Saturday, July 7, 2007

:: Mama's Girl ::

So the answer to the question is this: a mama can still want her own mama.

I woke up this morning, the morning that my mom and sister are leaving after being here a week, and within about thirty seconds was bawling my eyes out in bed. Without warning! I was seized with this intense sadness about them leaving. I'm not ready yet. They haven't gotten to spend enough time with Evan. They need more. I know it.

And while it has been GREAT (in fact, there is no word for how wonderful it has been) to have their help this week (vacuuming, driving me around when needed, doing about 105 loads of laundry, making my bed twice after having to wash my sheets, making their own bed once after the same, cooking, shopping, cleaning, etc.), I am overwhelmed by this awful sense that they didn't get enough out of the trip -- that Evan wasn't around enough and that they're going to miss him too much when they leave.

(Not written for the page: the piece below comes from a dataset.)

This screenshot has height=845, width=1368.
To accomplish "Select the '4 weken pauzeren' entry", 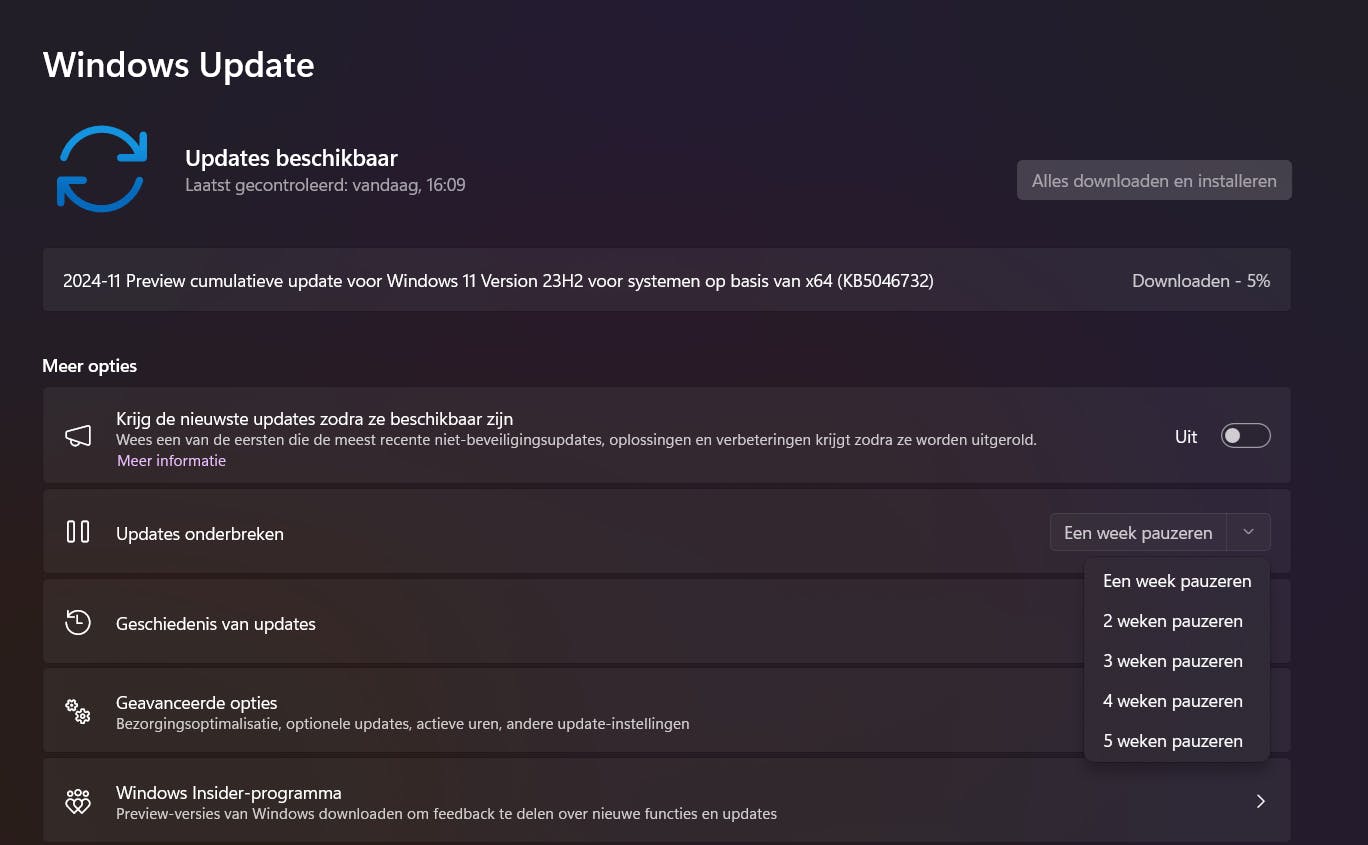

Maybe it's partly a new sense of sympathy I have now that I'm a mama myself. I just can't imagine how sad it would be to leave this kid, even for a day, let alone returning to Rochester without even having a next trip planned. I feel almost desperate in my sadness about this. I can't imagine how my mom is going to feel leaving, for example. I know she wishes she could take Evan along with her. It makes me wish I had woken him more this week, kept him up, let him sleep in her arms more. It makes me wish they could move in and never leave.

I am really going to miss them and I know they're really going to miss him. God this parenting thing can be heartbreaking.